I have two of Dr. Fuhrman's books, and one of the biggest beefs I have with him is the statement in one (or both) of his books about "how great it is that we can get fresh produce shipped from all over the world". Really? That's so great?
It does get complicated with one side "eat in season" and the other "eat fresh fruits and vegetables". And the third, "no starchy foods", which pretty much precludes eating in season in the winter.
I have the same problem when I watch the Food Channel. I watched a chef make a meal yesterday...eggplant parmesan with eggplant and basil.

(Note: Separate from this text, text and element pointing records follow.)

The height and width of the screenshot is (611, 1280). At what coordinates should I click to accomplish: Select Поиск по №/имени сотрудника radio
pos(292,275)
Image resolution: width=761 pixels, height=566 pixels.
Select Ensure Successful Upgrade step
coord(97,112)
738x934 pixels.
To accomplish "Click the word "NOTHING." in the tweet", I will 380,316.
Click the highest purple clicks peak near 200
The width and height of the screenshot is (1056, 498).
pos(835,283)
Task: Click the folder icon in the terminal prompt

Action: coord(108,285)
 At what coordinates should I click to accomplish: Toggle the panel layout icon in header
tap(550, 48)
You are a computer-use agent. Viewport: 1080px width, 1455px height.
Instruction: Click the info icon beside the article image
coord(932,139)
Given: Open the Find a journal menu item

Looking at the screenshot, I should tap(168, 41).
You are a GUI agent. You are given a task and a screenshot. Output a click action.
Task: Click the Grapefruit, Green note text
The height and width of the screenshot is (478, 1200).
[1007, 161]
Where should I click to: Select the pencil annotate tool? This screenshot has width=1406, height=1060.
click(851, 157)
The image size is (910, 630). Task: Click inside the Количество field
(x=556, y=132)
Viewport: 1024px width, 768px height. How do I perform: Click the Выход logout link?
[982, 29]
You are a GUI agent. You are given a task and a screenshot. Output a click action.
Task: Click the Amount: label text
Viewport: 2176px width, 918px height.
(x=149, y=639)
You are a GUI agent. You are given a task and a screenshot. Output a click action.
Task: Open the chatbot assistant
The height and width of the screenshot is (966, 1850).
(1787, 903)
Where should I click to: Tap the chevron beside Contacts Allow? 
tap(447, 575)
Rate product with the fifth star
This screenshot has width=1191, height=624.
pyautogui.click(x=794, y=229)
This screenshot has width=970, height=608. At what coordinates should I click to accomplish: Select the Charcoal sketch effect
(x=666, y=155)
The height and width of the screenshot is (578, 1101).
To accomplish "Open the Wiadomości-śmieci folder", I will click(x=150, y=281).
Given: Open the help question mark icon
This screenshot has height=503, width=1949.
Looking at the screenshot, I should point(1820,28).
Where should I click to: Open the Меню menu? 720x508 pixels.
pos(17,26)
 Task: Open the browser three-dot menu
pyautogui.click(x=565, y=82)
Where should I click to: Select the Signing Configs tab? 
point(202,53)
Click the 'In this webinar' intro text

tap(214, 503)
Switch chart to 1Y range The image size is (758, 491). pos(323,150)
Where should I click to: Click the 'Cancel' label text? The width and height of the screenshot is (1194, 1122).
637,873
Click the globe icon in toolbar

And a caponata with fresh zucchini and ... butternut squash.
I don't know where you live, but in So Cal, eggplant and butternut squash aren't exactly in the same season.
I'm in central Indiana. Our state department of agriculture published a harvest calendar. From the end of November until about the middle of April -- there's NOTHING. I do try to eat seasonally, but I "settle" for things grown in the US.
I think caponata with butternut squash and eggplant would make a good Italian cook turn over in her/his grave!